(Data for locating words and elements)
__________

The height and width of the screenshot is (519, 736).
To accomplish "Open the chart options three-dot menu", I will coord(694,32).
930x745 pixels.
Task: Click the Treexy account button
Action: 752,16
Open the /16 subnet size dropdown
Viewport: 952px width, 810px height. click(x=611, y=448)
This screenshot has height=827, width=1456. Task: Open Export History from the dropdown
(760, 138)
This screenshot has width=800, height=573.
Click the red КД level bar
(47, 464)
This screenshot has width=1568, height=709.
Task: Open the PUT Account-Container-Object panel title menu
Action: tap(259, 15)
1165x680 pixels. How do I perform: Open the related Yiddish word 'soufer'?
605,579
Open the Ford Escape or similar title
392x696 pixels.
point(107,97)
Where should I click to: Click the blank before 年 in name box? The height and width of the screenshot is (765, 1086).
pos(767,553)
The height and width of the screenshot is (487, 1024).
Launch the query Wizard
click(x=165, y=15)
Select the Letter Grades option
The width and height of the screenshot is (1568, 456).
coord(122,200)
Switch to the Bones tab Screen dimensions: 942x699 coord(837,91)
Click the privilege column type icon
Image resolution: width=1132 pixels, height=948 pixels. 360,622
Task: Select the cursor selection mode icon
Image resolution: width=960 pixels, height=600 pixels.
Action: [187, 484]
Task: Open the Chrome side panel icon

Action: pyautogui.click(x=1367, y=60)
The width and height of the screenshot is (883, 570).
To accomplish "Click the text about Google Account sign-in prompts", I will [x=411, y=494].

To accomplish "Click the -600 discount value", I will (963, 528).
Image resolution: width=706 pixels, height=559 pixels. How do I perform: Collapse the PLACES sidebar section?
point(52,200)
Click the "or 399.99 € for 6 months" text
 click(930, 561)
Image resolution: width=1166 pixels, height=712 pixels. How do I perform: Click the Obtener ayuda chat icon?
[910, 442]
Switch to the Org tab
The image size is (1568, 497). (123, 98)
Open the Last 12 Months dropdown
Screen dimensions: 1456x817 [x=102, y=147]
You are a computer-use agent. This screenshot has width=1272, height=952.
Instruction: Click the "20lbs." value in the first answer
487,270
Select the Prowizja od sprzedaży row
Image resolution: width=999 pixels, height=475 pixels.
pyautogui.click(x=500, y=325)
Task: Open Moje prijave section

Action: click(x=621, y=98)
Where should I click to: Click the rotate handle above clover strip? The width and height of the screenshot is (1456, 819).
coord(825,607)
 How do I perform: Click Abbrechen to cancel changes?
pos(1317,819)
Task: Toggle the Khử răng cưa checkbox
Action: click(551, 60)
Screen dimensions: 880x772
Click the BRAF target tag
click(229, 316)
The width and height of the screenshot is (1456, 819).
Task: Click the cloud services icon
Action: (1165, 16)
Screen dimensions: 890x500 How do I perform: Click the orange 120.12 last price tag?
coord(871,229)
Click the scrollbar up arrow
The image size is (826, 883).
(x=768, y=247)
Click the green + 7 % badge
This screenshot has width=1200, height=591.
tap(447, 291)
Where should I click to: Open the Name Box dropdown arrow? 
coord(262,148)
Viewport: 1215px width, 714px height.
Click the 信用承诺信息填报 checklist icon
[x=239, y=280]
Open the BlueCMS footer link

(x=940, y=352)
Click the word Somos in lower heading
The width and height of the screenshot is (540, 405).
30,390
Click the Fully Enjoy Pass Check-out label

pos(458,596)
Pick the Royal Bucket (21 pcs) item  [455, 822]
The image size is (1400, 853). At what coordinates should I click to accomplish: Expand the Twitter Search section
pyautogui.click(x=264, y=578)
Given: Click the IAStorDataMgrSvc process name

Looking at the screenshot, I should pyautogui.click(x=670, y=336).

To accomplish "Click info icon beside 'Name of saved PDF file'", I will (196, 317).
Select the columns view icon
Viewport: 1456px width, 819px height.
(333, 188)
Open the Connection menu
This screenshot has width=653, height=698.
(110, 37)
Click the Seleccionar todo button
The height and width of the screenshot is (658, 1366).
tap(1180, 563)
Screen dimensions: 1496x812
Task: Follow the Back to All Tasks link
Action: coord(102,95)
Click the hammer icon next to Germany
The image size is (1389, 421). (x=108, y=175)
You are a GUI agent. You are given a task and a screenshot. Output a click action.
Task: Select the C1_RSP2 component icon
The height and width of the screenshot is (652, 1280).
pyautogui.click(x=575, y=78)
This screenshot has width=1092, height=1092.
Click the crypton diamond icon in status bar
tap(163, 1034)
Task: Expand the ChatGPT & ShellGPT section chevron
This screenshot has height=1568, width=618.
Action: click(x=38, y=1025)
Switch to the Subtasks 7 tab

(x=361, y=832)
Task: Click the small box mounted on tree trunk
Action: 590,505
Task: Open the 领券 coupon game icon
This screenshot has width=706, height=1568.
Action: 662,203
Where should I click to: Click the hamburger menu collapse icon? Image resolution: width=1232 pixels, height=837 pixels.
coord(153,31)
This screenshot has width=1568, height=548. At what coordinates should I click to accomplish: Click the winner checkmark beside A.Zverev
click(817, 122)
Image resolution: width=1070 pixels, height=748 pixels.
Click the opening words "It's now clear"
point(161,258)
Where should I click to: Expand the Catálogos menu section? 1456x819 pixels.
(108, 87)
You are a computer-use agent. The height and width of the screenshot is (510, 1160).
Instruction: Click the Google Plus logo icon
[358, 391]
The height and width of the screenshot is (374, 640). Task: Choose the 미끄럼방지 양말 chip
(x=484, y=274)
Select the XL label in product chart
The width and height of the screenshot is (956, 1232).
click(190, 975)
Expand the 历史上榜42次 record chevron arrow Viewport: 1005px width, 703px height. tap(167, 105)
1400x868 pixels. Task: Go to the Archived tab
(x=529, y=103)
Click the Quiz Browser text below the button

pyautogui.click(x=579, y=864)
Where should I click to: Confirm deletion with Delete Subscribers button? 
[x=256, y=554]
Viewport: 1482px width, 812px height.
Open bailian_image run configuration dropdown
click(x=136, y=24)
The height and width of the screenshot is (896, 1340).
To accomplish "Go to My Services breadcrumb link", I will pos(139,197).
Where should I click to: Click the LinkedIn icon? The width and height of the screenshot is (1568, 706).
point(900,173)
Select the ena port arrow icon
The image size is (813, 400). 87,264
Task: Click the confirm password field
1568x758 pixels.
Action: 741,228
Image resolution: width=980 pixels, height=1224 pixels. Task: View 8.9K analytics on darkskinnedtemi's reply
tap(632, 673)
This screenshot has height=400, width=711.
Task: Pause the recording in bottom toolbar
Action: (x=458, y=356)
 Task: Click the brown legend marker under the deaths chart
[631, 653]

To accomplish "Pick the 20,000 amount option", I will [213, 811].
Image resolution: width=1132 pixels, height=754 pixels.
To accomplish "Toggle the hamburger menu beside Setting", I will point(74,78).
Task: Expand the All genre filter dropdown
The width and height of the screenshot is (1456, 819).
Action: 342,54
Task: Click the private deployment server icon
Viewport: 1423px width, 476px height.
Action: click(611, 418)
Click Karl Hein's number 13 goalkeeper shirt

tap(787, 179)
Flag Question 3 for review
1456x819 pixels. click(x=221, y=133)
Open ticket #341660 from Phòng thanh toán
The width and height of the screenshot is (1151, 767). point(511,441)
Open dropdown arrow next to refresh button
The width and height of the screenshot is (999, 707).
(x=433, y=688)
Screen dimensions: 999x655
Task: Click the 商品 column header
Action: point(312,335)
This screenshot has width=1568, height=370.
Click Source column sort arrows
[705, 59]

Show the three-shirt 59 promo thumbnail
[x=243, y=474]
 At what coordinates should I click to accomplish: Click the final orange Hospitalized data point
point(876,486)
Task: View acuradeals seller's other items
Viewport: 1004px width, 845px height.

__________

REQUIREMENT – Can you express every line of the rows above as a JSON list of strings, one string per line, with blank lines omitted?

RESULT OF THIS EXERCISE –
[
  "The height and width of the screenshot is (519, 736).",
  "To accomplish \"Open the chart options three-dot menu\", I will coord(694,32).",
  "930x745 pixels.",
  "Task: Click the Treexy account button",
  "Action: 752,16",
  "Open the /16 subnet size dropdown",
  "Viewport: 952px width, 810px height. click(x=611, y=448)",
  "This screenshot has height=827, width=1456. Task: Open Export History from the dropdown",
  "(760, 138)",
  "This screenshot has width=800, height=573.",
  "Click the red КД level bar",
  "(47, 464)",
  "This screenshot has width=1568, height=709.",
  "Task: Open the PUT Account-Container-Object panel title menu",
  "Action: tap(259, 15)",
  "1165x680 pixels. How do I perform: Open the related Yiddish word 'soufer'?",
  "605,579",
  "Open the Ford Escape or similar title",
  "392x696 pixels.",
  "point(107,97)",
  "Where should I click to: Click the blank before 年 in name box? The height and width of the screenshot is (765, 1086).",
  "pos(767,553)",
  "The height and width of the screenshot is (487, 1024).",
  "Launch the query Wizard",
  "click(x=165, y=15)",
  "Select the Letter Grades option",
  "The width and height of the screenshot is (1568, 456).",
  "coord(122,200)",
  "Switch to the Bones tab Screen dimensions: 942x699 coord(837,91)",
  "Click the privilege column type icon",
  "Image resolution: width=1132 pixels, height=948 pixels. 360,622",
  "Task: Select the cursor selection mode icon",
  "Image resolution: width=960 pixels, height=600 pixels.",
  "Action: [187, 484]",
  "Task: Open the Chrome side panel icon",
  "Action: pyautogui.click(x=1367, y=60)",
  "The width and height of the screenshot is (883, 570).",
  "To accomplish \"Click the text about Google Account sign-in prompts\", I will [x=411, y=494].",
  "To accomplish \"Click the -600 discount value\", I will (963, 528).",
  "Image resolution: width=706 pixels, height=559 pixels. How do I perform: Collapse the PLACES sidebar section?",
  "point(52,200)",
  "Click the \"or 399.99 € for 6 months\" text",
  " click(930, 561)",
  "Image resolution: width=1166 pixels, height=712 pixels. How do I perform: Click the Obtener ayuda chat icon?",
  "[910, 442]",
  "Switch to the Org tab",
  "The image size is (1568, 497). (123, 98)",
  "Open the Last 12 Months dropdown",
  "Screen dimensions: 1456x817 [x=102, y=147]",
  "You are a computer-use agent. This screenshot has width=1272, height=952.",
  "Instruction: Click the \"20lbs.\" value in the first answer",
  "487,270",
  "Select the Prowizja od sprzedaży row",
  "Image resolution: width=999 pixels, height=475 pixels.",
  "pyautogui.click(x=500, y=325)",
  "Task: Open Moje prijave section",
  "Action: click(x=621, y=98)",
  "Where should I click to: Click the rotate handle above clover strip? The width and height of the screenshot is (1456, 819).",
  "coord(825,607)",
  " How do I perform: Click Abbrechen to cancel changes?",
  "pos(1317,819)",
  "Task: Toggle the Khử răng cưa checkbox",
  "Action: click(551, 60)",
  "Screen dimensions: 880x772",
  "Click the BRAF target tag",
  "click(229, 316)",
  "The width and height of the screenshot is (1456, 819).",
  "Task: Click the cloud services icon",
  "Action: (1165, 16)",
  "Screen dimensions: 890x500 How do I perform: Click the orange 120.12 last price tag?",
  "coord(871,229)",
  "Click the scrollbar up arrow",
  "The image size is (826, 883).",
  "(x=768, y=247)",
  "Click the green + 7 % badge",
  "This screenshot has width=1200, height=591.",
  "tap(447, 291)",
  "Where should I click to: Open the Name Box dropdown arrow? ",
  "coord(262,148)",
  "Viewport: 1215px width, 714px height.",
  "Click the 信用承诺信息填报 checklist icon",
  "[x=239, y=280]",
  "Open the BlueCMS footer link",
  "(x=940, y=352)",
  "Click the word Somos in lower heading",
  "The width and height of the screenshot is (540, 405).",
  "30,390",
  "Click the Fully Enjoy Pass Check-out label",
  "pos(458,596)",
  "Pick the Royal Bucket (21 pcs) item  [455, 822]",
  "The image size is (1400, 853). At what coordinates should I click to accomplish: Expand the Twitter Search section",
  "pyautogui.click(x=264, y=578)",
  "Given: Click the IAStorDataMgrSvc process name",
  "Looking at the screenshot, I should pyautogui.click(x=670, y=336).",
  "To accomplish \"Click info icon beside 'Name of saved PDF file'\", I will (196, 317).",
  "Select the columns view icon",
  "Viewport: 1456px width, 819px height.",
  "(333, 188)",
  "Open the Connection menu",
  "This screenshot has width=653, height=698.",
  "(110, 37)",
  "Click the Seleccionar todo button",
  "The height and width of the screenshot is (658, 1366).",
  "tap(1180, 563)",
  "Screen dimensions: 1496x812",
  "Task: Follow the Back to All Tasks link",
  "Action: coord(102,95)",
  "Click the hammer icon next to Germany",
  "The image size is (1389, 421). (x=108, y=175)",
  "You are a GUI agent. You are given a task and a screenshot. Output a click action.",
  "Task: Select the C1_RSP2 component icon",
  "The height and width of the screenshot is (652, 1280).",
  "pyautogui.click(x=575, y=78)",
  "This screenshot has width=1092, height=1092.",
  "Click the crypton diamond icon in status bar",
  "tap(163, 1034)",
  "Task: Expand the ChatGPT & ShellGPT section chevron",
  "This screenshot has height=1568, width=618.",
  "Action: click(x=38, y=1025)",
  "Switch to the Subtasks 7 tab",
  "(x=361, y=832)",
  "Task: Click the small box mounted on tree trunk",
  "Action: 590,505",
  "Task: Open the 领券 coupon game icon",
  "This screenshot has width=706, height=1568.",
  "Action: 662,203",
  "Where should I click to: Click the hamburger menu collapse icon? Image resolution: width=1232 pixels, height=837 pixels.",
  "coord(153,31)",
  "This screenshot has width=1568, height=548. At what coordinates should I click to accomplish: Click the winner checkmark beside A.Zverev",
  "click(817, 122)",
  "Image resolution: width=1070 pixels, height=748 pixels.",
  "Click the opening words \"It's now clear\"",
  "point(161,258)",
  "Where should I click to: Expand the Catálogos menu section? 1456x819 pixels.",
  "(108, 87)",
  "You are a computer-use agent. The height and width of the screenshot is (510, 1160).",
  "Instruction: Click the Google Plus logo icon",
  "[358, 391]",
  "The height and width of the screenshot is (374, 640). Task: Choose the 미끄럼방지 양말 chip",
  "(x=484, y=274)",
  "Select the XL label in product chart",
  "The width and height of the screenshot is (956, 1232).",
  "click(190, 975)",
  "Expand the 历史上榜42次 record chevron arrow Viewport: 1005px width, 703px height. tap(167, 105)",
  "1400x868 pixels. Task: Go to the Archived tab",
  "(x=529, y=103)",
  "Click the Quiz Browser text below the button",
  "pyautogui.click(x=579, y=864)",
  "Where should I click to: Confirm deletion with Delete Subscribers button? ",
  "[x=256, y=554]",
  "Viewport: 1482px width, 812px height.",
  "Open bailian_image run configuration dropdown",
  "click(x=136, y=24)",
  "The height and width of the screenshot is (896, 1340).",
  "To accomplish \"Go to My Services breadcrumb link\", I will pos(139,197).",
  "Where should I click to: Click the LinkedIn icon? The width and height of the screenshot is (1568, 706).",
  "point(900,173)",
  "Select the ena port arrow icon",
  "The image size is (813, 400). 87,264",
  "Task: Click the confirm password field",
  "1568x758 pixels.",
  "Action: 741,228",
  "Image resolution: width=980 pixels, height=1224 pixels. Task: View 8.9K analytics on darkskinnedtemi's reply",
  "tap(632, 673)",
  "This screenshot has height=400, width=711.",
  "Task: Pause the recording in bottom toolbar",
  "Action: (x=458, y=356)",
  " Task: Click the brown legend marker under the deaths chart",
  "[631, 653]",
  "To accomplish \"Pick the 20,000 amount option\", I will [213, 811].",
  "Image resolution: width=1132 pixels, height=754 pixels.",
  "To accomplish \"Toggle the hamburger menu beside Setting\", I will point(74,78).",
  "Task: Expand the All genre filter dropdown",
  "The width and height of the screenshot is (1456, 819).",
  "Action: 342,54",
  "Task: Click the private deployment server icon",
  "Viewport: 1423px width, 476px height.",
  "Action: click(611, 418)",
  "Click Karl Hein's number 13 goalkeeper shirt",
  "tap(787, 179)",
  "Flag Question 3 for review",
  "1456x819 pixels. click(x=221, y=133)",
  "Open ticket #341660 from Phòng thanh toán",
  "The width and height of the screenshot is (1151, 767). point(511,441)",
  "Open dropdown arrow next to refresh button",
  "The width and height of the screenshot is (999, 707).",
  "(x=433, y=688)",
  "Screen dimensions: 999x655",
  "Task: Click the 商品 column header",
  "Action: point(312,335)",
  "This screenshot has width=1568, height=370.",
  "Click Source column sort arrows",
  "[705, 59]",
  "Show the three-shirt 59 promo thumbnail",
  "[x=243, y=474]",
  " At what coordinates should I click to accomplish: Click the final orange Hospitalized data point",
  "point(876,486)",
  "Task: View acuradeals seller's other items",
  "Viewport: 1004px width, 845px height."
]